Phase Behaviour of X-Shaped Liquid Crystalline Molecules

TL;DR

This study uses self-consistent field theory to explore the phase behavior of X-shaped liquid crystalline molecules, revealing diverse ordered structures and phase transitions influenced by side chain symmetry and length.

Contribution

It provides a comprehensive theoretical analysis of phase diagrams and structural transitions in XLCMs, including predictions consistent with experiments and insights into stabilization mechanisms.

Findings

Multiple stable ordered phases including smectic-A, triangle-square, pentagon, and giant polygon.

Phase transitions between layered and polygonal structures driven by side chain asymmetry.
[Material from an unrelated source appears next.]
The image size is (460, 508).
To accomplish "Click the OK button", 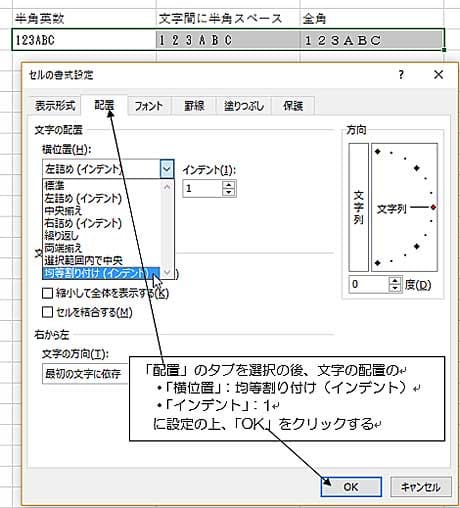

Theoretical phase diagrams align with experimental observations for symmetric side blocks.

Abstract

X-shaped liquid crystalline molecules (XLCMs) are obtained by tethering two flexible end A-blocks and two flexible side B-blocks to a rigid backbone (R). A rich array of ordered structures can be formed from XLCMs, driven by the competition between the interactions between the chemically distinct blocks and the molecular connectivity. Here, we report a theoretical study on the phase behaviour of XLCMs with symmetric and asymmetric side blocks by using the self-consistent field theory (SCFT). A large number of ordered structures, including stable smectic-A, triangle-square, pentagon and giant polygon, are obtained as solutions of the SCFT equations. Phase diagrams of XLCMs as a function of the total length and asymmetric ratio of the side chains are constructed. For XLCMs with symmetric side blocks, the theoretically predicted phase transition sequence is in good agreement with experiments. For XLCMs with a fixed total side chain length, transitions between layered structure to polygonal phases, as well as between different polygonal phases, could be induced by varying the asymmetry of the side chains. The free energy density, domain size, side-chain stretching , and molecular orientation are analyzed to elucidate mechanisms stabilizing the different ordered phases.